#### DESCRIPTION OF THE TASK
Extract all lines that hold "global" from the records below.

Start of DATA PROVIDED

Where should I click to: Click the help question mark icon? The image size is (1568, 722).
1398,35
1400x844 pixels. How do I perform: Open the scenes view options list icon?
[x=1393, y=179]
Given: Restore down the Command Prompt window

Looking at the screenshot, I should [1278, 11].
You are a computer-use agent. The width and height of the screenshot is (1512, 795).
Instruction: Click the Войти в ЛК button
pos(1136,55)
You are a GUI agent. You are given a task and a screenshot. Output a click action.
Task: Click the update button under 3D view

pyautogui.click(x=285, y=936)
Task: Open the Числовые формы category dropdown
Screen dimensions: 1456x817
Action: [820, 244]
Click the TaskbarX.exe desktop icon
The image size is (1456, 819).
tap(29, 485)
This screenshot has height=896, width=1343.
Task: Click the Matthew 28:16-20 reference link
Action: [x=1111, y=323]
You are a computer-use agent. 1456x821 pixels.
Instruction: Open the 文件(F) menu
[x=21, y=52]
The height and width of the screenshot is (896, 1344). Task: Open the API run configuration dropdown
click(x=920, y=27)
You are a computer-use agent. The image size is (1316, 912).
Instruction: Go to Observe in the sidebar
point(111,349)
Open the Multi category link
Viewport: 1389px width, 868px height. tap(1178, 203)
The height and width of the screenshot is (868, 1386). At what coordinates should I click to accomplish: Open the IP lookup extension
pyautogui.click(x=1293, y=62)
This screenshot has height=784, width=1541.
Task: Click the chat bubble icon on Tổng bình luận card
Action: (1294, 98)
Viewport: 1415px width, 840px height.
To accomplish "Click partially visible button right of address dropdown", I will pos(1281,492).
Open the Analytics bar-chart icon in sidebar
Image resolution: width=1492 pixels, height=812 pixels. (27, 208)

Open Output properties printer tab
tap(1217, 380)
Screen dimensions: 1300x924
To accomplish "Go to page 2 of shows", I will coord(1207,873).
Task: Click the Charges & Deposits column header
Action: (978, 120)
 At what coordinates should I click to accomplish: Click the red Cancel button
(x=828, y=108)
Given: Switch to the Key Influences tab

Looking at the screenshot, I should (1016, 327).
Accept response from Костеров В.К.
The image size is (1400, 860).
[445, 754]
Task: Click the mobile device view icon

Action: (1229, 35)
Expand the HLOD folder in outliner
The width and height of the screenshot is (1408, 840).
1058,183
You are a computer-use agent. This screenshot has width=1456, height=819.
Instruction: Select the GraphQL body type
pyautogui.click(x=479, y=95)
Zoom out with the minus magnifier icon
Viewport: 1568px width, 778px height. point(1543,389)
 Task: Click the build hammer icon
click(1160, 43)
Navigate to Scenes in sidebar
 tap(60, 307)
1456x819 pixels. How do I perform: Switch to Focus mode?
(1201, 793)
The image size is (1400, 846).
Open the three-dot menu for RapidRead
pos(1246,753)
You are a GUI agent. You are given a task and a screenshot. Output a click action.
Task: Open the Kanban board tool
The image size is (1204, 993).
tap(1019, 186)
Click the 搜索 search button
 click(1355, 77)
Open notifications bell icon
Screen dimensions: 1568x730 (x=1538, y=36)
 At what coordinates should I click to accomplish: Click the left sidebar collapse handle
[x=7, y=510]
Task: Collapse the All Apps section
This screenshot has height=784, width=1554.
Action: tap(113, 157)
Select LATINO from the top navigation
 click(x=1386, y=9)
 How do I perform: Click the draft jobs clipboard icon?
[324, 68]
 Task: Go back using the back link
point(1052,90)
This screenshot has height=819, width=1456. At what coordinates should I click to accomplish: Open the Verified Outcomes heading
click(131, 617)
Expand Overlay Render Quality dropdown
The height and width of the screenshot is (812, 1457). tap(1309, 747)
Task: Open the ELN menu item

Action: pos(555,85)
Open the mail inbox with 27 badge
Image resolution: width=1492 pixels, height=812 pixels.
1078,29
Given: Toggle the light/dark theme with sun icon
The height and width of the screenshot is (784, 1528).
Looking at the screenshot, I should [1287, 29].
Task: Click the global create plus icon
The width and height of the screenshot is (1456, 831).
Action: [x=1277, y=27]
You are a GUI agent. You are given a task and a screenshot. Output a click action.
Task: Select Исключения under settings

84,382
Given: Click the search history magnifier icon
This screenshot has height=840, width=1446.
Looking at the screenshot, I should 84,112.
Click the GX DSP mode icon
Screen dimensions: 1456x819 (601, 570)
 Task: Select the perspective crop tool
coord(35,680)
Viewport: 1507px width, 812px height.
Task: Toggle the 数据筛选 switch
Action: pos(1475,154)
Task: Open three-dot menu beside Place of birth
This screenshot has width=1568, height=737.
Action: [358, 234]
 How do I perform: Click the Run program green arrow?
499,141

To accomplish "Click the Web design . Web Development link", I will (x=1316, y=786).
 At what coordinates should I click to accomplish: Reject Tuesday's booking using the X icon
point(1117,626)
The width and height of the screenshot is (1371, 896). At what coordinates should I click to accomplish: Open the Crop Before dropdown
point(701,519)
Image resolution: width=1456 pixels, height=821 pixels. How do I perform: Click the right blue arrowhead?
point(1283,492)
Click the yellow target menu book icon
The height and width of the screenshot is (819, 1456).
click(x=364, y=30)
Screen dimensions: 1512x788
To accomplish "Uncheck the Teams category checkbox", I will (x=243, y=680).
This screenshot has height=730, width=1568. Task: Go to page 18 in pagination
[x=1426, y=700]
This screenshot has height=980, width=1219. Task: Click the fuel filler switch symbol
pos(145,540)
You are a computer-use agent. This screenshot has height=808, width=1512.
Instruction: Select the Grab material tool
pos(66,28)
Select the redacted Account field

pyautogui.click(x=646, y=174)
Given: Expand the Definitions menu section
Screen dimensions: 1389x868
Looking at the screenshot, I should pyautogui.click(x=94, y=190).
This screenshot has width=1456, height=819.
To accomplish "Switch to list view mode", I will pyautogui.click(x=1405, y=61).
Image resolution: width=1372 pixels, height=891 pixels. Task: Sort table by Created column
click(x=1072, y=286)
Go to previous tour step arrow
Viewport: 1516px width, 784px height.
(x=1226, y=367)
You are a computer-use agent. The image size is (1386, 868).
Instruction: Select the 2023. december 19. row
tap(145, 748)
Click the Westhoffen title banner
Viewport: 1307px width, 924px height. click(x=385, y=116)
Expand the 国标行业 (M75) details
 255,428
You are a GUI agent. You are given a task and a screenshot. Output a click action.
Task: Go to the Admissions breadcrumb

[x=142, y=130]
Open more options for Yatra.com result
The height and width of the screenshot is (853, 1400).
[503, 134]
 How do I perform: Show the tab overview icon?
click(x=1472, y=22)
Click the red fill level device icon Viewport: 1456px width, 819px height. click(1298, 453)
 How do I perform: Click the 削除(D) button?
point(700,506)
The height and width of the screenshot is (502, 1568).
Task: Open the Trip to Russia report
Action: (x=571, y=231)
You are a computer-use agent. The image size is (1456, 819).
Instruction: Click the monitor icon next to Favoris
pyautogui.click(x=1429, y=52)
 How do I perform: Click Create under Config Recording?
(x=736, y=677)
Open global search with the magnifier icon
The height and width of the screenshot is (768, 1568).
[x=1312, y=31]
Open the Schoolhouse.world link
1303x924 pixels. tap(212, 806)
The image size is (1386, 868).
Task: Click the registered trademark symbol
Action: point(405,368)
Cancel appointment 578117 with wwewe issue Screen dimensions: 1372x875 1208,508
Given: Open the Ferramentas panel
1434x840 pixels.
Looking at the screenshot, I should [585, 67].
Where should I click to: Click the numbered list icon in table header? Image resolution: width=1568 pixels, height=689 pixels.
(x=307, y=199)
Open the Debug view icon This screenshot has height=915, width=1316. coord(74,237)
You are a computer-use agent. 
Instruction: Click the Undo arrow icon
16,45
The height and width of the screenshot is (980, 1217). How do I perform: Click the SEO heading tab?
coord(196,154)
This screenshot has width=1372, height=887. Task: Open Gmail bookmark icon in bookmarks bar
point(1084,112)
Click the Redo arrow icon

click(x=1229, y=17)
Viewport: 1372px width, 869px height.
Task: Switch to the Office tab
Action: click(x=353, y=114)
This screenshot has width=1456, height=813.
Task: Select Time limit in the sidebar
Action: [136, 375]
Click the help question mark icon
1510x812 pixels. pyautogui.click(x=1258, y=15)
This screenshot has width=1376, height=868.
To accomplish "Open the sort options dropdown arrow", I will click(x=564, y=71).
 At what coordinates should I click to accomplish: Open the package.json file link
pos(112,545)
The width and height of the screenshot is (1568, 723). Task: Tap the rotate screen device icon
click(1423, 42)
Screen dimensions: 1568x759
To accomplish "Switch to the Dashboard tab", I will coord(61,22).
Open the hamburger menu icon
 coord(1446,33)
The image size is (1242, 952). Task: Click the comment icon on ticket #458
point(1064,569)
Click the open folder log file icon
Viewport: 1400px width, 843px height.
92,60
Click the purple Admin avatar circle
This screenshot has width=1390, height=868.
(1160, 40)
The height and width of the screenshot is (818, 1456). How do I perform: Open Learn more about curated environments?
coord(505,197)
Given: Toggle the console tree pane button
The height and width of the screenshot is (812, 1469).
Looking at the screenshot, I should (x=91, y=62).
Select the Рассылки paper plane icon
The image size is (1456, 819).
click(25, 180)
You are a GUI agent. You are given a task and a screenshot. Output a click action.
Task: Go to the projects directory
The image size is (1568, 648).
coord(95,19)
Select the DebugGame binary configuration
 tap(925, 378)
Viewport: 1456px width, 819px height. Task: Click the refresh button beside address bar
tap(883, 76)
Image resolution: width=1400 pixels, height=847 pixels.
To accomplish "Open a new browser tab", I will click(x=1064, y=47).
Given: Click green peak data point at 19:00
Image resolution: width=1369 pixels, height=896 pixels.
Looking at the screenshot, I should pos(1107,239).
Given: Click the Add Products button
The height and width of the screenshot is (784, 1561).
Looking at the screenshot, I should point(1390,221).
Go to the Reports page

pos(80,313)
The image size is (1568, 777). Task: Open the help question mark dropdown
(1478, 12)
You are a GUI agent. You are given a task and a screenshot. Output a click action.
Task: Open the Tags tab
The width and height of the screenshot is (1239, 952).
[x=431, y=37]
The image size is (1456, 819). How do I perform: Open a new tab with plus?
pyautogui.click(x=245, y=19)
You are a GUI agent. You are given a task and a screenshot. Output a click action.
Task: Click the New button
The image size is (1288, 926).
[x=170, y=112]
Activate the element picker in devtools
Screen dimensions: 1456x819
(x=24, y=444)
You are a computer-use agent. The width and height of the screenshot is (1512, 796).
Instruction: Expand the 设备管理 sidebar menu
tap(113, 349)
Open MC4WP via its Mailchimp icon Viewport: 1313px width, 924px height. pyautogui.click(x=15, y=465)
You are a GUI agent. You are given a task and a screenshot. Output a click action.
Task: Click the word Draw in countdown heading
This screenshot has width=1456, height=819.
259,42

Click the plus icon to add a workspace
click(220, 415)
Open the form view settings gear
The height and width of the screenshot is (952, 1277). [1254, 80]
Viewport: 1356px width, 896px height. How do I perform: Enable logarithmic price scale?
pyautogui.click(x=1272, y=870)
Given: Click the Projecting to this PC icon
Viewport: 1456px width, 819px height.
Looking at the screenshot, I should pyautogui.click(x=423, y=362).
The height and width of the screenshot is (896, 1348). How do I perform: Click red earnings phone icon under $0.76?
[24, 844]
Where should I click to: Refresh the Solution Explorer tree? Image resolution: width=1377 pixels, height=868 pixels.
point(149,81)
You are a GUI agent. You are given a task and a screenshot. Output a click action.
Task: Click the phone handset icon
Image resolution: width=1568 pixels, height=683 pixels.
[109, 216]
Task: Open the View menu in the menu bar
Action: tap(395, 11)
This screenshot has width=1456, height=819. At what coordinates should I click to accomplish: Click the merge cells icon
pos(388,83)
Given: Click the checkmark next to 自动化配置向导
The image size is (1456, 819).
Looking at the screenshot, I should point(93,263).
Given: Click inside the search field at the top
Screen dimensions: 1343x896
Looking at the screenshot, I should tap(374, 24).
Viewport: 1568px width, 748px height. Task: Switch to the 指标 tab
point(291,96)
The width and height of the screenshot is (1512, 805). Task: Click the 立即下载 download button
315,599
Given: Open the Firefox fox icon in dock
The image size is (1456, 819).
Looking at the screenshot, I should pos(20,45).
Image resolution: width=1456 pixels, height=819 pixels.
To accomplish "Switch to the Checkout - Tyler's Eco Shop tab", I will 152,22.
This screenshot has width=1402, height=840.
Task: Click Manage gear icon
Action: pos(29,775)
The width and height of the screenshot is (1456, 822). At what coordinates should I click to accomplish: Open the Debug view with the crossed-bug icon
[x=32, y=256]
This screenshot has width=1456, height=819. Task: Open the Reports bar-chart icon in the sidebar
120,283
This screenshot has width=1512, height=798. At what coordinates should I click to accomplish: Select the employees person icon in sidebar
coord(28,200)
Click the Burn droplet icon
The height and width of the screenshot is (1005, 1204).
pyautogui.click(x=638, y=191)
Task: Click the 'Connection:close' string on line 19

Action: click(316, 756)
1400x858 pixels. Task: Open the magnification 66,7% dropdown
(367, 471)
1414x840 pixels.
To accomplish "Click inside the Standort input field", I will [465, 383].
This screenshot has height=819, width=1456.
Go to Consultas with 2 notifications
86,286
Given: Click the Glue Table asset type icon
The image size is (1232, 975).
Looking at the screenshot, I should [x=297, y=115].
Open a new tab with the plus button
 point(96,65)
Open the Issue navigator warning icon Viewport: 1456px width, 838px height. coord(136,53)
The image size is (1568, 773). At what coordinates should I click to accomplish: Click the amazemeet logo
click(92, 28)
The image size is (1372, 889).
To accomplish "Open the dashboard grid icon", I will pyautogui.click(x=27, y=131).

End of DATA PROVIDED

#### EXERCISE OUTPUT
Task: Click the global create plus icon
Open global search with the magnifier icon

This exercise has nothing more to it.